• Records shown:
>> START
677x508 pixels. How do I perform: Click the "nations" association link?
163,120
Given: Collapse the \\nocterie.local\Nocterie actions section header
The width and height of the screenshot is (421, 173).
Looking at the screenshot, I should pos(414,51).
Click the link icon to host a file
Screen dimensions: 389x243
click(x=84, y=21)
>> END
• What to work on: Set down every line of the data above again, word for word and in the same order, with nothing altered.

• Full output:
677x508 pixels. How do I perform: Click the "nations" association link?
163,120
Given: Collapse the \\nocterie.local\Nocterie actions section header
The width and height of the screenshot is (421, 173).
Looking at the screenshot, I should pos(414,51).
Click the link icon to host a file
Screen dimensions: 389x243
click(x=84, y=21)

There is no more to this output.